→ **SOURCE PASSAGE**:
Students will gain an understanding of the fundamentals of energy through observing a variety of energy transformations and develop a foundational vocabulary for identifying and discussing energy concepts. Students will make observations about how energy is converted between stored and kinetic forms through interacting with these changes in a station-based format. Students have the opportunity to share their findings and engage in scientific talk based on their interactions.

Students will gain an understanding of the fundamentals of energy through observing a variety of energy transformations and develop a foundational vocabulary for identifying and discussing energy concepts. Students will make observations about how energy is converted between stored and kinetic forms through interacting with these changes in a station-based format. Students have the opportunity to share their findings and engage in scientific talk based on their interactions.

Students will build a barge out of tin foil and describe the forces acting it. The barge itself is designed only with the constraints that passengers within the barge will not get wet, allowing for students to experiment with different shapes and densities as they construct their boats. This simple design challenge has a competition built within it to allow for students to make direct observations of components of their peers’ boats that led to success in the actual testing phase. Through the development of these boats, they will discuss Isaac’s Newton’s 3 Laws of Motion and how different forces act on objects.

Students will learn the basics of how a solar cell generates electricity and observe the effects on a small electrical load attached to a solar module under a variety of conditions. They will build upon knowledge gained in previous lessons dealing with energy transformations in order to build an understanding of how the sun’s energy can be converted into kinetic electrical energy within a photovoltaic cell. Students will additionally be given the opportunity to explore the interaction between current flow and operation of a load through their own exploration of different DC-powered devices.

Students will measure output from a solar module before a load is attached and relate it to real world output. They will make these measurements using a multimeter and be able to determine the optimal angle at which their module generates a current flow. This process is meant to reveal to students some of the design challenges associated with the usage of photovoltaics, whether it is on top of a house or whether it is on a vehicle such as the solar boat they will be designing. This will facilitate a discussion of the pros and cons of solar modules.

→ **TASK INSTRUCTIONS**:
A: Rewrite the part of the energy lesson descriptions that opens with "Students will build" and closes with "act on objects.", replacing "tin foil" with "aluminum foil".
B: Carry on the energy lesson descriptions from the point where they stop.
The lines play no part in this.

→ **DATA UNDER STUDY**:
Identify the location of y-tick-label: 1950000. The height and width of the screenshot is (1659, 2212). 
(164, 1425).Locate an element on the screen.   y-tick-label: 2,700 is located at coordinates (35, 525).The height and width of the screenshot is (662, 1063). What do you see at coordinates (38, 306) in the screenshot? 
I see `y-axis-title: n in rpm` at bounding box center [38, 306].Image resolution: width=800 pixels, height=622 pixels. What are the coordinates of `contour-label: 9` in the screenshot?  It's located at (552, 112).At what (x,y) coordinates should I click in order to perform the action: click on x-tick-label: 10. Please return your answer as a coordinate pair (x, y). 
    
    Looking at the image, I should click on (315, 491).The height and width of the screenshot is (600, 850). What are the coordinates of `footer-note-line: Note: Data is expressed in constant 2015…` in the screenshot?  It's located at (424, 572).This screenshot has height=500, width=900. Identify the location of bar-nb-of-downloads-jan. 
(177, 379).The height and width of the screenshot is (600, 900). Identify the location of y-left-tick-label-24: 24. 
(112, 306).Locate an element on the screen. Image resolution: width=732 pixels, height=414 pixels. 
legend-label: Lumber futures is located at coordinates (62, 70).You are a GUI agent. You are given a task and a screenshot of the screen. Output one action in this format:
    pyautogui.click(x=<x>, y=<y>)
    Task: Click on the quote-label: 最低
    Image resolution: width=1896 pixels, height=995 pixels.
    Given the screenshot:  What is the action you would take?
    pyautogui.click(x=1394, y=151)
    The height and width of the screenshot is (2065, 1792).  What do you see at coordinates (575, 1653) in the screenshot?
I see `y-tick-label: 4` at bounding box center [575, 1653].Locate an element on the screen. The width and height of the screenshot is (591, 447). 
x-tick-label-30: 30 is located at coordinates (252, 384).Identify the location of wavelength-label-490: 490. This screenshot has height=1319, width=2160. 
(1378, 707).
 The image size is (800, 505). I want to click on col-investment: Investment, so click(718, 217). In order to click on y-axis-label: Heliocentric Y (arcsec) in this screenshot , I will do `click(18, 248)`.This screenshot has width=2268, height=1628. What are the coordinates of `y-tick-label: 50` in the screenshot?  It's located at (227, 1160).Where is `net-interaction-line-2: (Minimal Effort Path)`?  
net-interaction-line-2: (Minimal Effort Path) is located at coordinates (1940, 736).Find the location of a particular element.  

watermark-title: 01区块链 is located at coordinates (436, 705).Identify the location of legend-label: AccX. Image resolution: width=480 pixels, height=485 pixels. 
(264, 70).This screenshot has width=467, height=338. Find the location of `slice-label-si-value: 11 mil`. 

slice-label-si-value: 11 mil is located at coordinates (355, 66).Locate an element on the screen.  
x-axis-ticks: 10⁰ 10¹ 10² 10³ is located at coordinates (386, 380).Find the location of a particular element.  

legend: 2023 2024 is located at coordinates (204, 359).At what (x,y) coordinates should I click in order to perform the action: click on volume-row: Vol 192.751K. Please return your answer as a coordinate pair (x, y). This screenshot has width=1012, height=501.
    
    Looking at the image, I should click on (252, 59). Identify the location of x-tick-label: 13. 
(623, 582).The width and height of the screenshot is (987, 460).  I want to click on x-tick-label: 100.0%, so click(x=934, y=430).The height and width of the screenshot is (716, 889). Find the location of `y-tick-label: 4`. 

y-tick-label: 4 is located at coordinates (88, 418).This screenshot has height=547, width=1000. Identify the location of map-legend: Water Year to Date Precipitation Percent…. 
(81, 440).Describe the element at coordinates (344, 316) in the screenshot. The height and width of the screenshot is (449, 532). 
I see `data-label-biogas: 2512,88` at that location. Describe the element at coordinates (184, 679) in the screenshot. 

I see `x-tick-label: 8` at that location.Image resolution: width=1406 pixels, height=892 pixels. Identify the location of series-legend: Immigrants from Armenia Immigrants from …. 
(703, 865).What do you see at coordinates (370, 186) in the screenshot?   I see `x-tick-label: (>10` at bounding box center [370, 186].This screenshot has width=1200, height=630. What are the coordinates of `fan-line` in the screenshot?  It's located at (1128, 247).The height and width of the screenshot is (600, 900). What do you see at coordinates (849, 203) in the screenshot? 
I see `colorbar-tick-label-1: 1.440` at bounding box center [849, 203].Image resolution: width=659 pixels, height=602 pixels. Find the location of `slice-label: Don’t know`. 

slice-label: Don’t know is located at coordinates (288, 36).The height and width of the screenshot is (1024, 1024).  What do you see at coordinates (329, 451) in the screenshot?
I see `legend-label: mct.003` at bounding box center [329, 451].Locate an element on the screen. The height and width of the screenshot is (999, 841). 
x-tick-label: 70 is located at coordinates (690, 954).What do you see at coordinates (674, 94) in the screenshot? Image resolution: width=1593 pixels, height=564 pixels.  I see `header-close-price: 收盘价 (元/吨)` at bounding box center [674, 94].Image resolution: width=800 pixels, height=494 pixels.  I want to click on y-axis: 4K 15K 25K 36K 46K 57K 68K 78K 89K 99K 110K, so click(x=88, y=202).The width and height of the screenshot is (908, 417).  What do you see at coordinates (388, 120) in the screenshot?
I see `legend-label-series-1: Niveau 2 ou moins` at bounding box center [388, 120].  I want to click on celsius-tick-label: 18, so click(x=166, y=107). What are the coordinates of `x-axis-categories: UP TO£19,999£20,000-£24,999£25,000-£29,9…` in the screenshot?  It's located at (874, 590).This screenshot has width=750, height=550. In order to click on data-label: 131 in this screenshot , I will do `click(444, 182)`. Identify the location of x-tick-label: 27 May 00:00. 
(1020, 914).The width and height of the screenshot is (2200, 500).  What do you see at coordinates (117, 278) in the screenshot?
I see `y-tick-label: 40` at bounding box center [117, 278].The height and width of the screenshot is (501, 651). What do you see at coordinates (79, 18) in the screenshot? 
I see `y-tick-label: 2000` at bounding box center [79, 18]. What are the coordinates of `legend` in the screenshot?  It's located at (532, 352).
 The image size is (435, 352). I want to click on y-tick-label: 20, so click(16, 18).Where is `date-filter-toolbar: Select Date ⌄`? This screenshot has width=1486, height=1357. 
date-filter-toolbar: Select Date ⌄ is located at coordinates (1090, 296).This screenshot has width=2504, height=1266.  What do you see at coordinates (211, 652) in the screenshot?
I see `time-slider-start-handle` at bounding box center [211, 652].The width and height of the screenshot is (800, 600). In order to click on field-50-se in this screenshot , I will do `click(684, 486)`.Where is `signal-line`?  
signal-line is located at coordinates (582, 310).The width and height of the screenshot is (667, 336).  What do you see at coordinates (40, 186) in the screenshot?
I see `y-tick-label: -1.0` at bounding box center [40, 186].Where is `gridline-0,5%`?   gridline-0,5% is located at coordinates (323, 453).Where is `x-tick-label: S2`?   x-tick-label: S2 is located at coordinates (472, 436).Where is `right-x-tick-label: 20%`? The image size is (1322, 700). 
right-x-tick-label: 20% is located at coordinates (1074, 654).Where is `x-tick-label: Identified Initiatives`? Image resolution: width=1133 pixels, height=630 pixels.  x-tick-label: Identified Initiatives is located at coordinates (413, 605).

→ **RESULTS**:
A:
Students will build a barge out of aluminum foil and describe the forces acting it. The barge itself is designed only with the constraints that passengers within the barge will not get wet, allowing for students to experiment with different shapes and densities as they construct their boats. This simple design challenge has a competition built within it to allow for students to make direct observations of components of their peers’ boats that led to success in the actual testing phase. Through the development of these boats, they will discuss Isaac’s Newton’s 3 Laws of Motion and how different forces act on objects.

B:
Design a science investigation to test a solar speedboat, airboat, and surface submarine. Students will use the “Planning an Investigation Template” in order to determine their motivations for designing a solar boat, make predictions about the outcomes with this design, plan the construction by determining materials to be used in the design, diagram their plans, outline a step-by-step testing method, record data, and write a conclusion based on the data that they collected in their process.

Students will follow step-by-step instructions to build their solar boats. They will troubleshoot as necessary by making sure electricity flows into the motor to make the vehicles move by propeller or gears. They will be using their planned investigations from the previous lesson in order to guide their process. While this involves the usage of instructions initially, students can be permitted to use a variety of other materials outside those listed in order to make improvements to their design and add a higher level of inquiry to the process.

Students will race the solar speedboats, airboats, and surface submarines and then compare the performance results and of the various types of solar boats made by the class. Students will compare and contrast forces acting on the system by examining the results of the airboat, speedboat and surface submarine races.

Students have performed the investigation. They will now analyze their data, refer to their initial predictions, and develop their conclusions. Students will have the opportunity to discuss the usefulness of both quantitative and qualitative data forms, determining where each is most useful in drawing specific types of conclusions. This discussion will be used as a method of allowing for students to make direct applications of the vocabulary they have been using throughout the course of the unit (forces, energy transformation, etc). Additionally, they will have the opportunity to practice scientific talk through a journaling activity.